Dr. Jane Wrights research mainly involved studying the effects of certain drugs on tumors. In 1951 Jane and her team were able to identify Methotrexate which is one of the foundations of chemotherapy drugs as an effective tool against tumors. Methotrexate is known to be the basis of modern chemotherapy and is still used today. This could be seen as one of Jane’s greatest achievements as it completely changed the way people viewed chemotherapy and her early work has been used to save millions of lives. Dr. Jane Wright also was successful in identifying treatments in both breast and skin cancer by developing a chemotherapy that increased skin cancer patients life span up to 10 years. Following Dr. Louis Wright’s death in 1952 Jane was appointed head of the Cancer Research Foundation at the age of 33.

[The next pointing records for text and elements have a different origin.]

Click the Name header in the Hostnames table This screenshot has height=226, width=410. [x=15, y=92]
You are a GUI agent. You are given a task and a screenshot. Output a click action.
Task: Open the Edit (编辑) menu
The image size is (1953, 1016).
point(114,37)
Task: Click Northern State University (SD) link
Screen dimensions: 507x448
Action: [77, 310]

1955 is when Dr. Wright’s career started to take flight. Dr. Wright became  an associate professor of surgical research at New York University and director of cancer chemotherapy research at New York University Medical Center and its affiliated Bellevue and University hospitals. In 1964, President Lydon B. Johnson appointed Dr. Wright to the President’s Commission on Heart Disease, Cancer, and Stroke. Based on the Commission’s report, national network treatment centers were established for heart disease, cancer and stroke. In 1967 she was titled professor of surgery, head of the Cancer Chemotherapy Department, and Associate Dean at New York Medical College where she graduated. This was a time where women physicians were not common, especially African American women. Dr. Wright was the highest ranked African American woman at a nationally recognized medical institution.
Other than her astonishing achievements in the medical field, Dr. Wright published more than 100 papers on cancer chemotherapies and served on the editorial board of the Journal of the National Medical Association. In 1964 she was the only woman among who helped to found the American Society of Clinical Oncology and in 1971 she became the first woman president of the New York Cancer Society. Dr. Wright was also a world traveler, leading delegations of oncologists to China, Africa, Eastern Europe and the Soviet Union.

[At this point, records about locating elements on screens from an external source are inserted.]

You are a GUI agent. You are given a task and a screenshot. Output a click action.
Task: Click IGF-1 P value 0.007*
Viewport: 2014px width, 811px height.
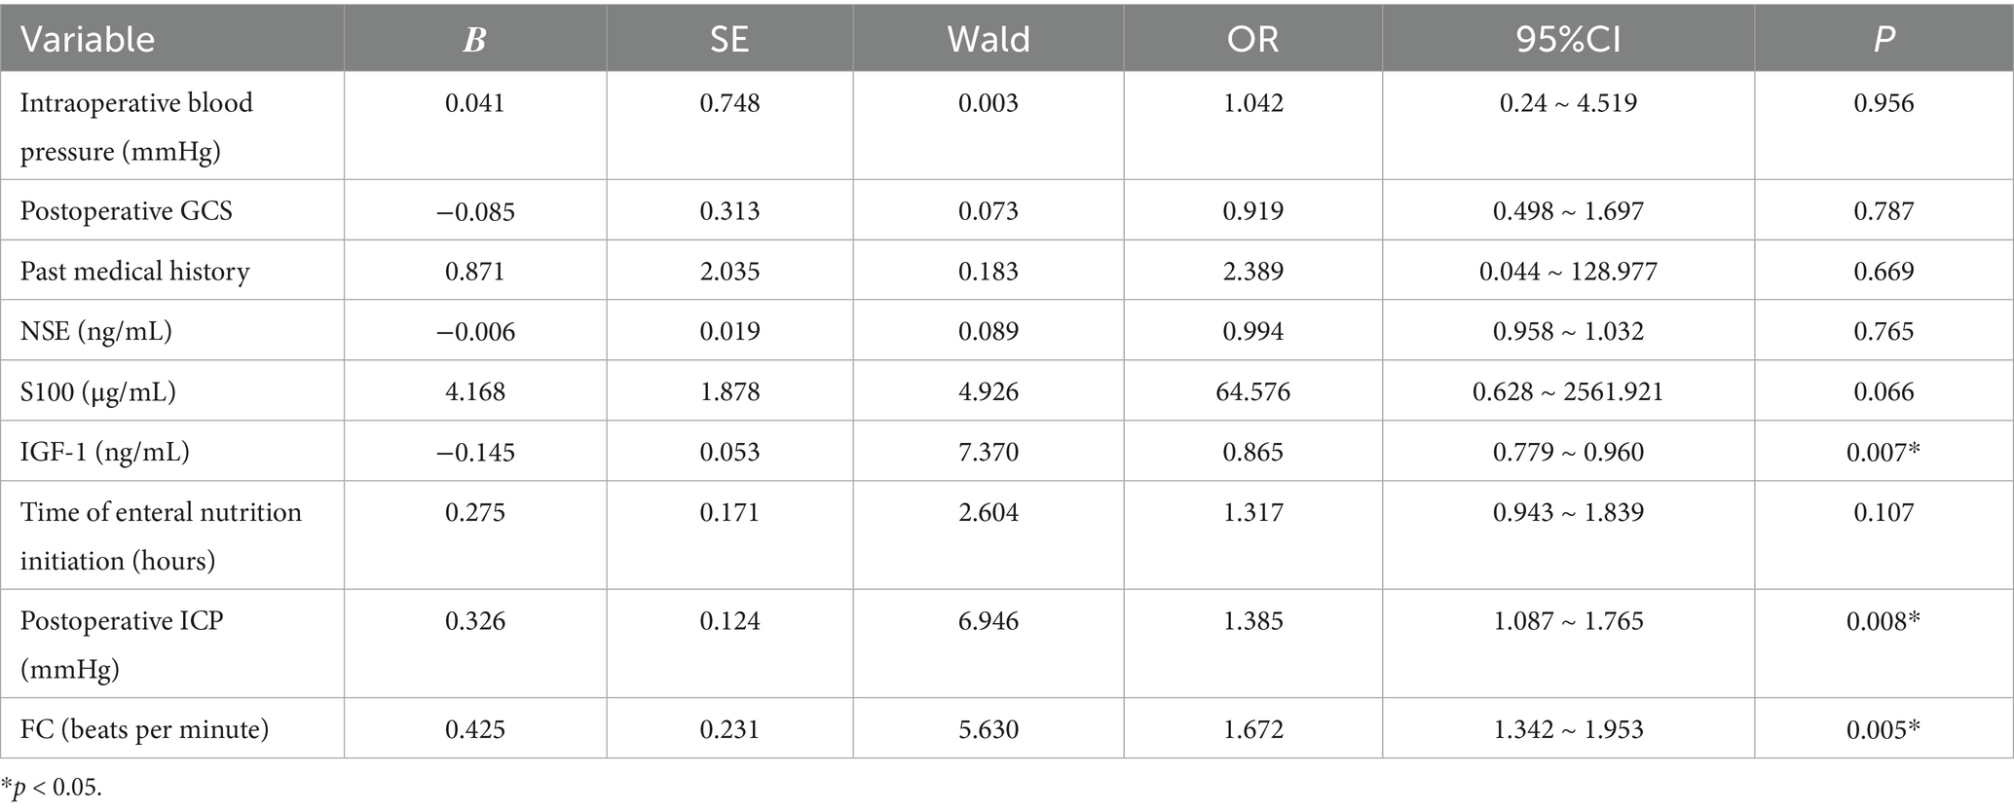1883,452
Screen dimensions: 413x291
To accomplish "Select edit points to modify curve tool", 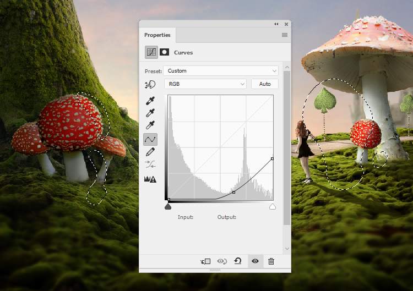I will click(x=150, y=140).
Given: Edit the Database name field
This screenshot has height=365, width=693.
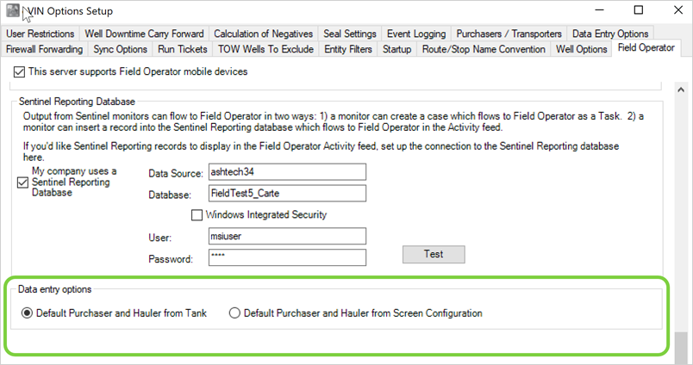Looking at the screenshot, I should [x=287, y=193].
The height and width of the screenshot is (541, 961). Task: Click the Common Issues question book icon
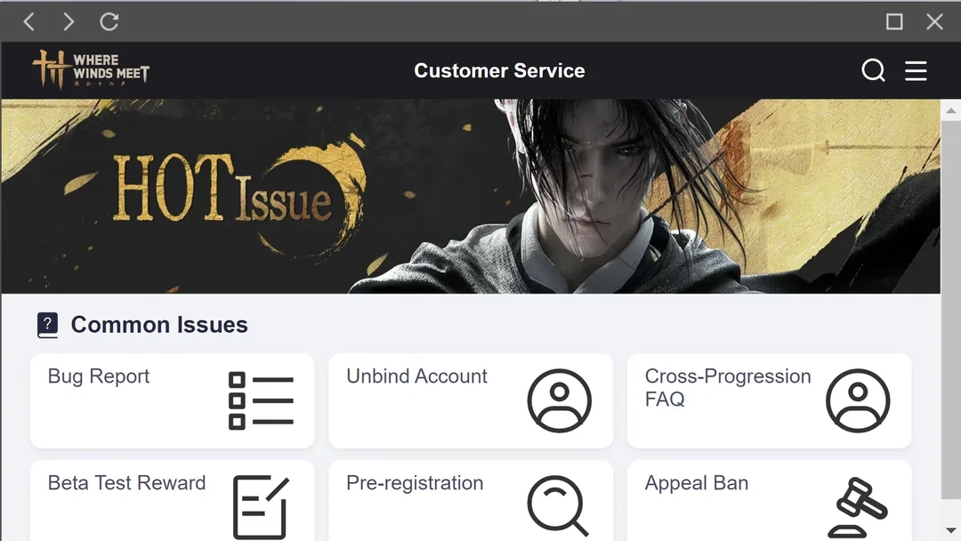coord(47,325)
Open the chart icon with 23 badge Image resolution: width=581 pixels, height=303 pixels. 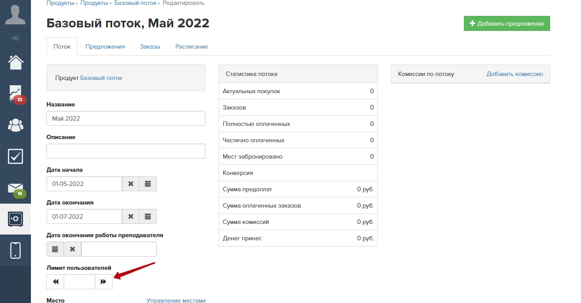coord(15,94)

Today’s modern day healthcare heroes are constantly making strides to improve the future of healthcare and make an impactful mark in the world like Dr. Wright. With the Covid-19 Pandemic, it is hard to remember that there are other terminal illnesses affecting the lives of people everyday. Doctors, nurses, scientists, and researchers are continuing to work hard on a daily basis to advance the future and technology of medicine. We salute all of our associates and the entire healthcare industry for their dedication to helping people live longer, happier lives.